What unique considerations need to be made in treating older adults? How should the 4M model of geriatrics be applied to dermatologic care?

Our care model pushes us to be very algorithmic, but at the end of the day, what’s really important are the 4Ms: Mobility, medication, mentation, and “what matters most.” As you’re having your shared decision-making conversations with your patients and their families, these should be your priorities.

A patient with physical limitations, for instance, may not be able to apply a topical cream twice a day all over the body. They may have comorbidities and treatments for these comorbidities that may conflict with medications you’re considering.

And then mentation is so important. For a long time, we used antihistamines for older adults, but this has been proven to be bad for their mentation and risky in other ways. We need to be sure we’re prioritizing their ability to be clear mentally when we’re prescribing medications and even when we’re considering surgical approaches. Do they show capacity for that procedure or treatment, and how will they respond to that treatment later on?

Using the 4M model to drive conversations is a way to get all of us to connect to the patient and learn about what’s most important for them. In many ways, geriatrics is about taking a step back from your specialist skills and thinking about how you would want a family member treated.

We want to avoid treating just the lesion or the pathologic diagnosis. We want to avoid the “conveyor belt” from a biopsy to Mohs. I have 95-year-olds who say, “Heck yeah, if Mohs is the best treatment, that’s what I want.” And I have 70-year-olds who say, “I think I’ll go with another option,” and that’s the right decision for them. It’s having the conversation that matters.

 

In practice, given time constraints and other confines, how can dermatologists best work with more complex older patients? What are your practical tips?

People talk about having 45-minute “golden year” conversations with their older patients, but it doesn’t have to be this way. In pursuing geriatric dermatology, I decided early on that I wanted to make sure it was practical, so I’ve focused on maximizing shorter visits and on embracing the concept that relationships can be developed over time. Each time we meet with someone, we’re building equity to have bigger conversations later on.

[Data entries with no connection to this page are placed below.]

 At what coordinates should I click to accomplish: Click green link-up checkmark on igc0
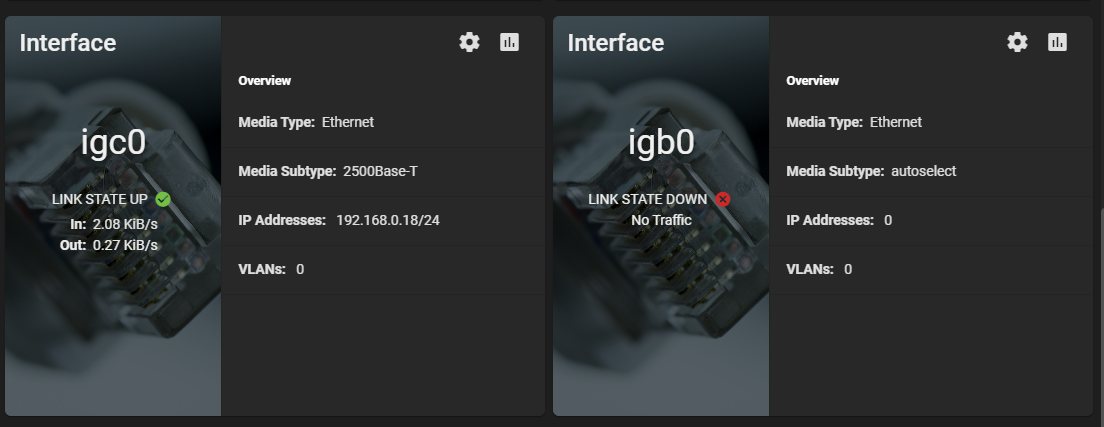[x=163, y=199]
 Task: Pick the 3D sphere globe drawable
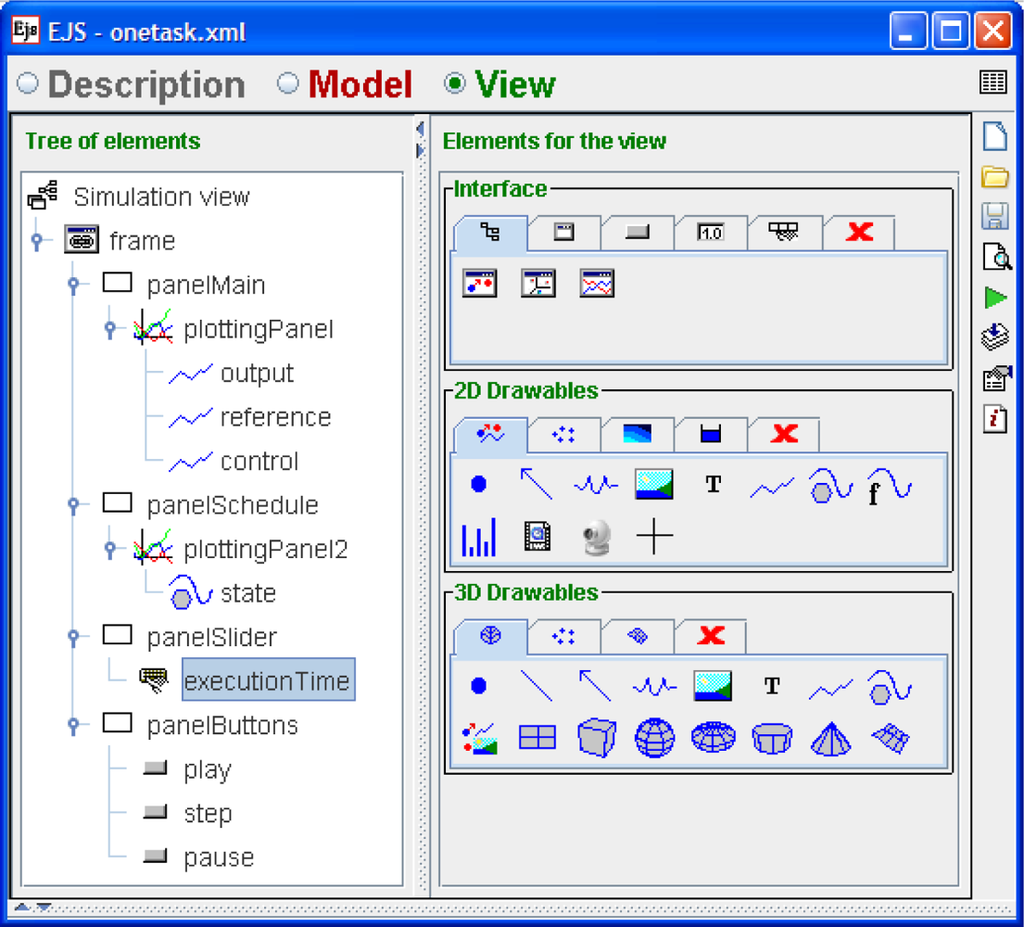click(x=654, y=738)
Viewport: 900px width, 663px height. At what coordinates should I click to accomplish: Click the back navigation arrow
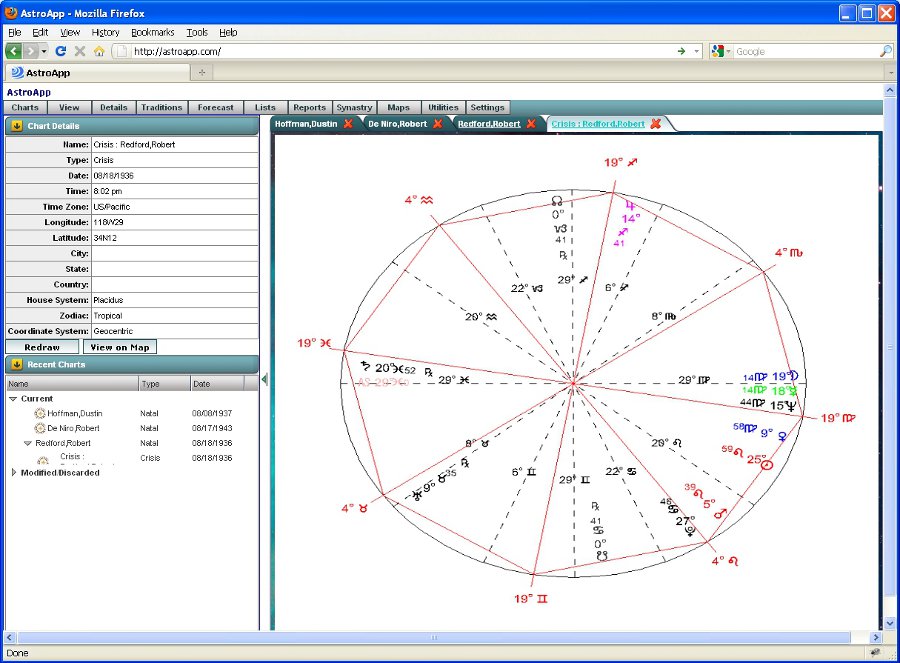12,51
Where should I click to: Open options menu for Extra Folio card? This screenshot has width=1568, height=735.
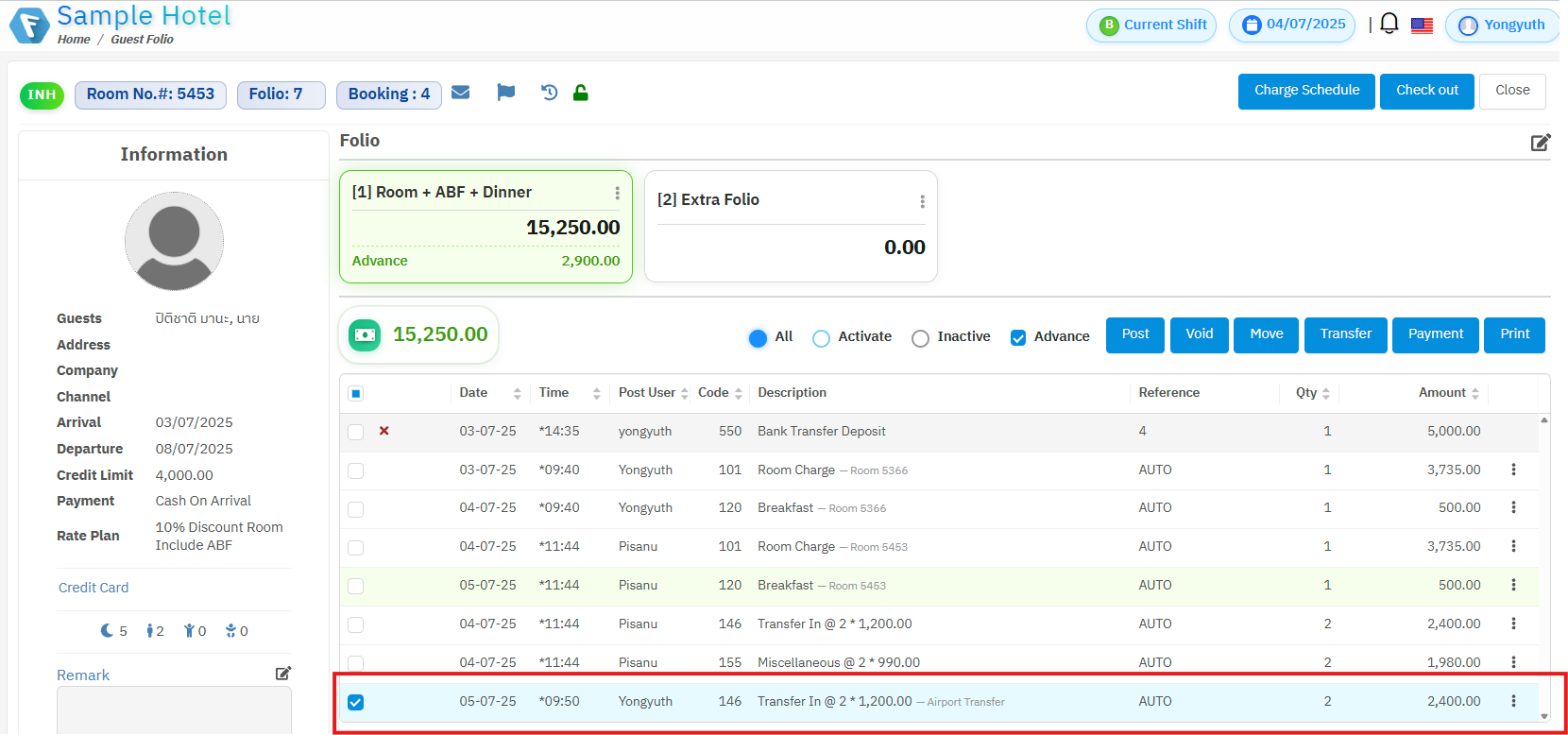(922, 201)
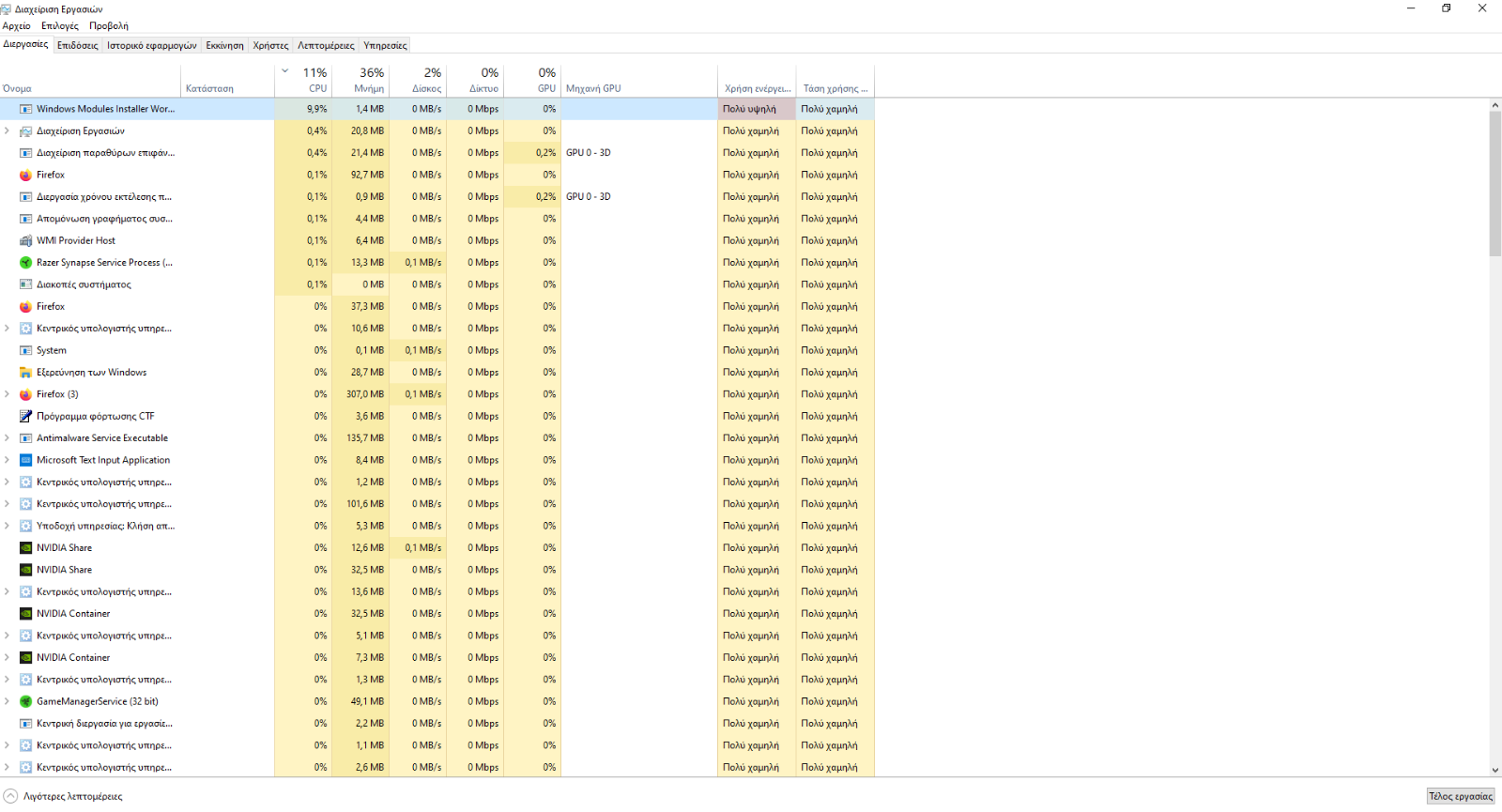Click the Windows Modules Installer Worker icon
The image size is (1502, 812).
click(x=26, y=110)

I can have a 15-minute conversation about whether my patient may want to have Mohs surgery, for instance, or escalate treatment to a systemic agent for their chronic inflammatory disease. If that time isn’t enough, I can encourage further thought about treatment options, acknowledge that decisions aren’t necessarily easy, and schedule a follow-up or offer to call the patient after clinic to continue the conversation.

Sometimes, when I’m at an impasse and my patient is unsure how to proceed, I’ll use clear metrics relevant to older adults — sleep, activity level, and caregiver burden — to help my patient. If someone is not sleeping because of their lesion — if they’re so itchy or their inflammatory disease is uncontrolled, for instance — I’ll point out that the side effects of not sleeping are worse than the medications or surgery we’d pursue. If someone removes themselves from an activity due to their skin condition, that’s a red flag. And if the caregiver in the room is overwhelmed or frustrated by having to put cream on twice a day, I’ll use this to advance treatment.

 

What resources are available for dermatologists interested in improving their geriatric dermatology skills or advancing the area?

For those interested in investigating these issues or improving their practices, the AAD’s Geriatric Dermatology ERG is always welcoming of new members. The ERG will have an all-inclusive meeting at the 2025 annual AAD meeting in March.

The AAD also has educational modules on geriatric dermatology that were recently published as an initiative of our ERG. More information is available on the website. Also valuable is the ElderDerm conference hosted by the George Washington University School of Medicine and Health Sciences, Washington, DC; the second such conference takes place in May 2025.

Butler reported that he had no relevant financial disclosures.

 

A version of this article appeared on Medscape.com.